Und das betrifft tatsächlich ausschließlich die Infizierten. Denn: Die Sache nennt sich zwar Kontaktnachverfolgung, doch die eigentlichen Kontakte der Infizierten werden schon lange nicht mehr verfolgt und informiert. Dies hat das Land NRW bereits im Sommer beendet. Wäre das nun auch noch der Fall, die Lage an den Telefonen wäre personell überhaupt nicht mehr zu stemmen.

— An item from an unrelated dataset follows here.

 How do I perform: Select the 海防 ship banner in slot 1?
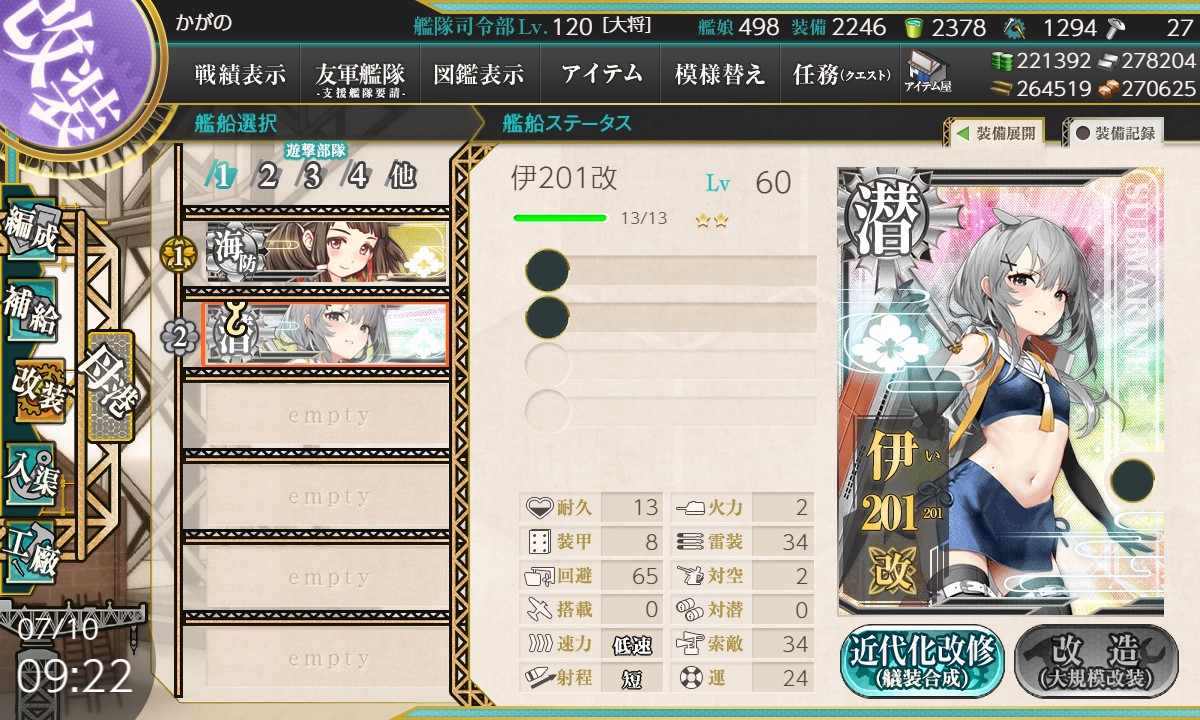(x=327, y=254)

Erstimpfungen bei zwölf Prozent
Die Hoffnung auf eine Entspannung liegt vor allem in den fortschreitenden Impfungen: „Stark gefragt sind nach wie vor die Impfangebote, die die Koordinierende Impfeinheit des Kreises organisiert“, sagt Ingo Niemann, Pressesprecher des Ennepe-Ruhr-Kreises. Allein zwischen Donnerstag und Sonntag kamen mehr als 3200 Bürgerinnen und Bürger in die Impfstellen nach Ennepetal (2619) und Herdecke (170, geöffnet am Freitag) sowie zu den Impfbusstandorten in Breckerfeld (233 am Donnerstag) und Gevelsberg (181 am Freitag). Der Anteil der Drittimpfungen lag dabei bei 83 Prozent, zwölf Prozent entfielen auf Erstimpfungen, Tendenz der letzten Woche ungefähr gleichbleibend.